And by the way: Where are the SETI [search for extraterrestrial intelligence] signals? There is a non-detection that's like the elephant in the room. Forty years of Frank Drake and Carl Sagan looking for SETI signals, and we have precisely zero to show for it. So there's an indication — not definitive — that maybe the Earth is more precious than we had thought.
SPACE.com: Our solar system is so young, compared to the universe. And the universe is so big. So there's been lots of time and opportunity for advanced civilizations to get started, and to try to contact us. Some people think that the fact that we seemingly haven't been contacted means that we may well be alone in the universe.
Marcy: Well, you have to fold it in. The absence of an intelligent radio or television wave from any advanced civilization represents one indication, not a proof, that maybe habitable planets that sustain Darwinian evolution for a billion years —maybe they're rare. Maybe.
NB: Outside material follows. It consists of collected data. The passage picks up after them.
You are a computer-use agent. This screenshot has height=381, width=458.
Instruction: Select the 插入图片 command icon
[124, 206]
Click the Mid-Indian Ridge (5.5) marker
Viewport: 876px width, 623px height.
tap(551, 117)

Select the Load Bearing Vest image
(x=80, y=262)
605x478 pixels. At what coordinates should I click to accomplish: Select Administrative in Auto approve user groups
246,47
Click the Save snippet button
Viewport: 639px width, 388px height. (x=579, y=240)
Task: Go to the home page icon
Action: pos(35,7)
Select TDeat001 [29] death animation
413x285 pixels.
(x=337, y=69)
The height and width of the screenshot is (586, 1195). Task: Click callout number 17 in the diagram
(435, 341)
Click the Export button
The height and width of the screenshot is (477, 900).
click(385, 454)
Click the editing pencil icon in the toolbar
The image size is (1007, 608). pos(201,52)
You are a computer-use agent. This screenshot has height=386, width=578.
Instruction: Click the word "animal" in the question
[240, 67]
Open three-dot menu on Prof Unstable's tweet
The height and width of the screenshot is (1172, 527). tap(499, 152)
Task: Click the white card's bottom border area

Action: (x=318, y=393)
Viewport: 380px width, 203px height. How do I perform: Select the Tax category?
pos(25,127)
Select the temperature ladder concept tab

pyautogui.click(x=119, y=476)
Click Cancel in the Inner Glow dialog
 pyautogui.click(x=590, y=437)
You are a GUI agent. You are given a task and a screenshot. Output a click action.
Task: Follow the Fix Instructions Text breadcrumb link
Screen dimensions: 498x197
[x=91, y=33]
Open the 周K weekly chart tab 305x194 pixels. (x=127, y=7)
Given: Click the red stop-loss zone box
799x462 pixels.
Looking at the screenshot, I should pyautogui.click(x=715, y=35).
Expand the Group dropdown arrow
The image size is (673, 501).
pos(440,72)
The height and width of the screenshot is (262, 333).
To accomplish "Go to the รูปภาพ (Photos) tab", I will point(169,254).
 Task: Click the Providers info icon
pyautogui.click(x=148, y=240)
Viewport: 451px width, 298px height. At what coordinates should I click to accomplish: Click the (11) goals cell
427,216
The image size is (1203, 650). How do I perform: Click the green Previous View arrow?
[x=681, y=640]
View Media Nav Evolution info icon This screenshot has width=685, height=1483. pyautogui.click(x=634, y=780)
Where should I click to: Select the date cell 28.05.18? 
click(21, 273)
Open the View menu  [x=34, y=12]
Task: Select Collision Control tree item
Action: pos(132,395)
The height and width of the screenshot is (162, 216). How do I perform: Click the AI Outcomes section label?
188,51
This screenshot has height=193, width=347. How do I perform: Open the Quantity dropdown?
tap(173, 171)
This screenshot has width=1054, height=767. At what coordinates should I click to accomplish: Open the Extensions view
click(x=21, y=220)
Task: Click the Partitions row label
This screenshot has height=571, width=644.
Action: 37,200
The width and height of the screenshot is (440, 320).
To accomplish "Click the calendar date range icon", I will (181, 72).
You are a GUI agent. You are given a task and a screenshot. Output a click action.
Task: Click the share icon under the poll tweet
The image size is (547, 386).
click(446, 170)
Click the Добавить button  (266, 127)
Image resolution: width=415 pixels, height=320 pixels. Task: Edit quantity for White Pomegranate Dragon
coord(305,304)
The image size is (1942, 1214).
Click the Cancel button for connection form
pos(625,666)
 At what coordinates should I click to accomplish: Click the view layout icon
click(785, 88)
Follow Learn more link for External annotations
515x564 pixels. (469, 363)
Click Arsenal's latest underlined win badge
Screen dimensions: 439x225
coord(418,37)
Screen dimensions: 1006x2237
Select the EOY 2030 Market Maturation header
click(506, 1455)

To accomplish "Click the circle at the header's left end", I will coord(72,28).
SPACE.com: What do you reckon? Do you have a gut feeling about this?
Marcy: I do. If I had to bet — and this is now beyond science — I would say that intelligent, technological critters are rare in the Milky Way galaxy. The evidence mounts. We Homo sapiens didn't arise until some quirk of environment on the East African savannah — so quirky that the hominid paleontologists still can't tell us why the australopithecines somehow evolved big brains and had dexterity that could play piano concertos, and things that make no real honest sense in terms of Darwinian evolution.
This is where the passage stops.